───── Exercise input ─────

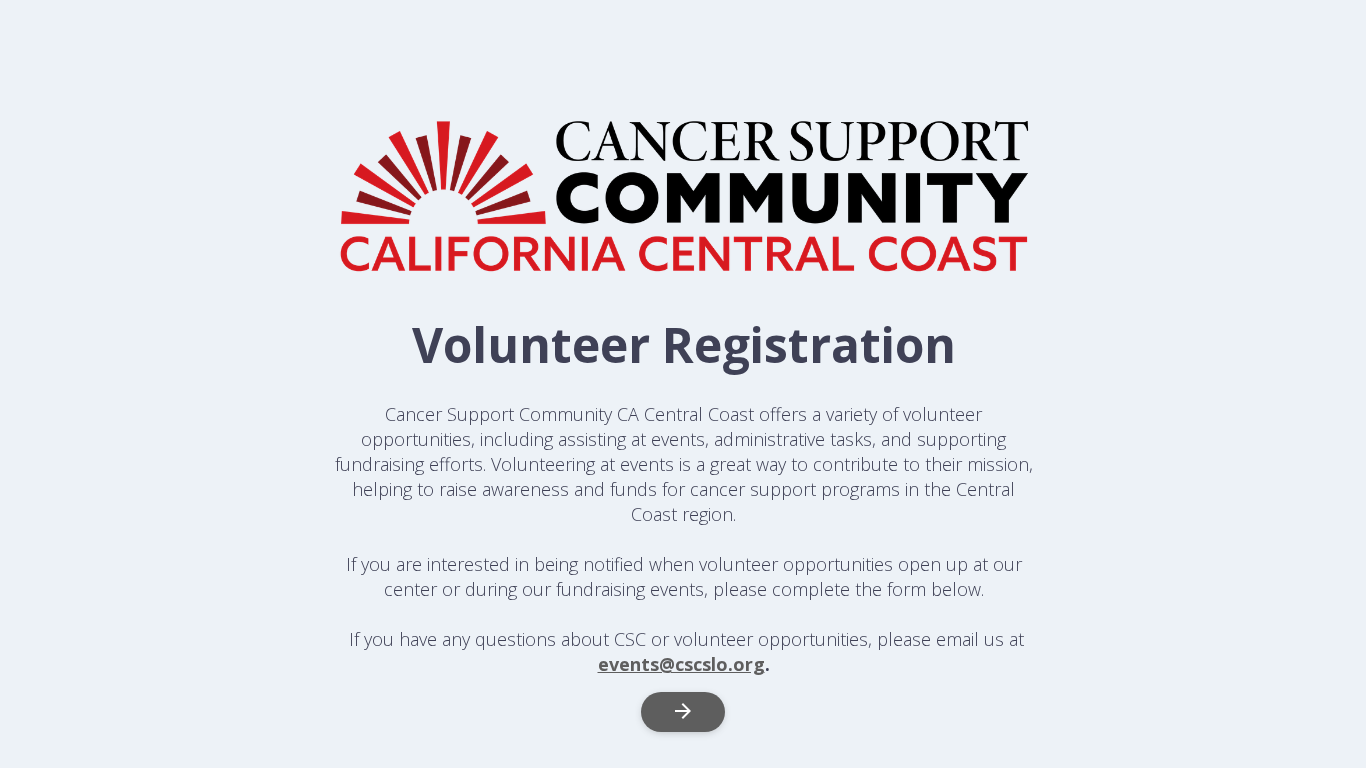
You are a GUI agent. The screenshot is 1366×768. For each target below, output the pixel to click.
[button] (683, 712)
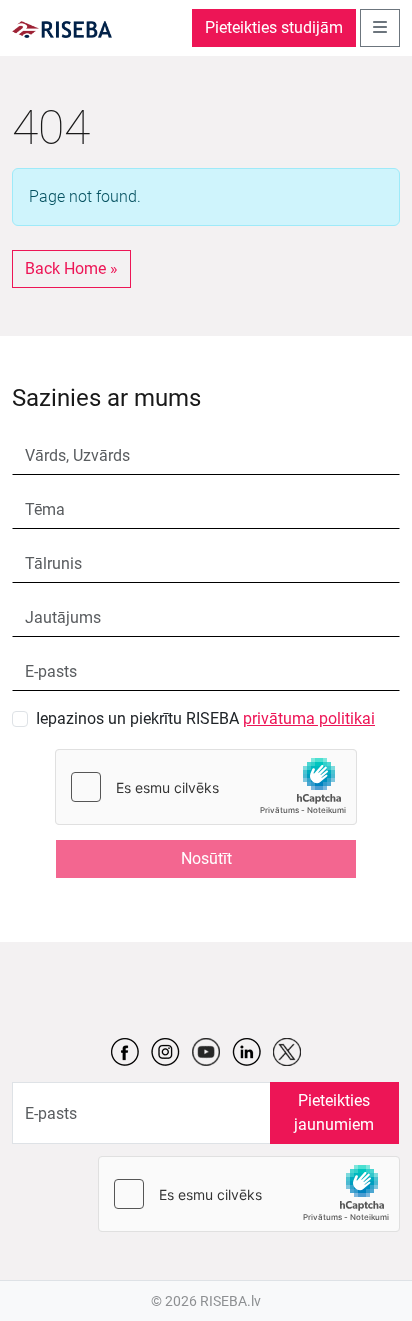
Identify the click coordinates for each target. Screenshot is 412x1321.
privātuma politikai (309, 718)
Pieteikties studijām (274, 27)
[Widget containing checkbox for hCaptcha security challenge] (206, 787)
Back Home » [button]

─────

→ **Task description**
For the word "each", count the lines of the records above that hold it and state only that count.

→ **Response box**
2